Among the wounded, mostly suffering from shrapnel injuries, 22 were reported to be in a critical condition, according to the source, who was reached via satellite internet to bypass a communications blackout.
Local activists said the attack struck several neighbourhoods in the city’s west near the airport, which RSF forces have sought to capture.
Damage at water supply
The RSF, which evolved from the Janjaweed Arab militias accused of genocide in Darfur in the early 2000s, is seeking to wrest full control of the region from the army after being pushed out of the capital Khartoum earlier this year.
Satellite imagery from Yale University’s Humanitarian Research Lab revealed on Thursday that the RSF had constructed more than 31km of berms – raised earth barriers – “creating a literal kill box” in the city, the report said.
Its imagery also identified munitions impact damage at the city’s water authority, which supplies El-Fasher with fresh drinking water.

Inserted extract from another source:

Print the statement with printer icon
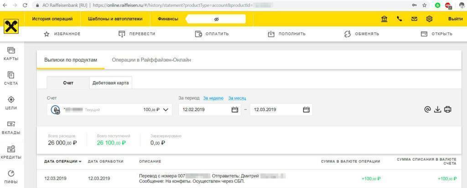448,110
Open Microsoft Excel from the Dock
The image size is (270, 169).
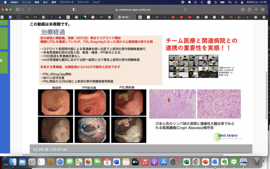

Nathaniel Raymond, the lab’s executive director, said the RSF had confined the Sudanese army and its allied militias to less than five square miles (12.9km) in the city.
“It’s the smallest it’s been since the siege began,” he told AFP.
The besieged population – estimated by the UN at some 300,000 – has endured severe shortages of water and food for over a year, according to humanitarian workers.
Famine was officially declared in three displacement camps around El-Fasher last year, and the UN warned it could spread to the city itself by last May.
A lack of data has so far prevented an official declaration of famine, but the UN estimates that nearly 40% of children under 5 are acutely malnourished, with 11% severely so.
Many have resorted to eating animal fodder, while desperate attempts to escape into the desert often end in death from exposure, starvation or violence.
War crimes
“The pattern of life is ending,” said Raymond.
“They are dying in poverty, crossfire and bombardment and they’re being killed as they’re trying to leave.”
Yale’s satellite images show that cemeteries had been expanded over the past months.
“The most worrisome part will be when there’s no one left to dig the graves anymore.”
The RSF, which recently announced the formation of a parallel government in the region, would control all five Darfur state capitals if it were to successfully capture El-Fasher.
Experts have warned that the city’s non-Arab Zaghawa tribe may face a similar fate to the non-Arab Massalit tribe in West Darfur’s state capital of El-Geneina, where UN experts found up to 15,000 people, mostly from the tribe, were killed in 2023 massacres blamed on RSF forces.
Both warring sides have been accused of war crimes, but the RSF has, in particular, been accused of genocide, sexual violence and systematic looting.
In the early 2000s, the paramilitary force led a Government-orchestrated campaign of ethnic cleansing against non-Arab ethnic groups in Darfur, killing an estimated 300,000 people.
“The Janjaweed are about to win the entire genocide that began in the early 21st century,” Raymond said.
“And the world isn’t going to do anything about it.”